= Given exercise =
Can you rescale everything from the line that contains "Open the Blog page" down to the line that contains "Action: click(76, 584)", both ends included? Give each of those rows again, requests and all, and multiply every number in the answers (the viewport width and height and the click coordinates) by 1.25, rounding to whole numbers with halves going up.

--- Start of Source data ---

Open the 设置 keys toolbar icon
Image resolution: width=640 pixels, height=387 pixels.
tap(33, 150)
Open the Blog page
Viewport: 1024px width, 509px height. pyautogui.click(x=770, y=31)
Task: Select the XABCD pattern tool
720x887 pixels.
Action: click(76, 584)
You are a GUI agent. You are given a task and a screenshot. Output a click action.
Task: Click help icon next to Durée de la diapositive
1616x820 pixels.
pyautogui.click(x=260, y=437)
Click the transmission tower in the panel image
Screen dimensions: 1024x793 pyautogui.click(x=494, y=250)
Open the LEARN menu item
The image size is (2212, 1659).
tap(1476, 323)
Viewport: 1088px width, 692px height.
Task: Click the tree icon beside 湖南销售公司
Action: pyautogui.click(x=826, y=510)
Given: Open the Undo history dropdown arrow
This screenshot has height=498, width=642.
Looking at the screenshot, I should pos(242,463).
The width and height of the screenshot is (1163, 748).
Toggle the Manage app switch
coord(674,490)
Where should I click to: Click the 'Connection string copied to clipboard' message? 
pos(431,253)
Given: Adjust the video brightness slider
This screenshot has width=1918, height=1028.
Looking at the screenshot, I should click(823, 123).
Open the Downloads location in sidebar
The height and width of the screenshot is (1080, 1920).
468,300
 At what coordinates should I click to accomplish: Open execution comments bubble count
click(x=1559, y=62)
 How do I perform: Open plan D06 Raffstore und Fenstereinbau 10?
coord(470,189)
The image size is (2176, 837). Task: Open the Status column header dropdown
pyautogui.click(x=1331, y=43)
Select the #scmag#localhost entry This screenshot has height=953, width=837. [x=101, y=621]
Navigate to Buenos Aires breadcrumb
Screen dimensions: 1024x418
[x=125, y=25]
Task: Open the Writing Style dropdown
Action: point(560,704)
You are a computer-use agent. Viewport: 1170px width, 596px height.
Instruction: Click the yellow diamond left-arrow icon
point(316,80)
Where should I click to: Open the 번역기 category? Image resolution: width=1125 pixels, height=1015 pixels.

--- End of Source data ---

= Response to the task =
Open the Blog page
Viewport: 1280px width, 636px height. pyautogui.click(x=963, y=39)
Task: Select the XABCD pattern tool
720x887 pixels.
Action: click(95, 730)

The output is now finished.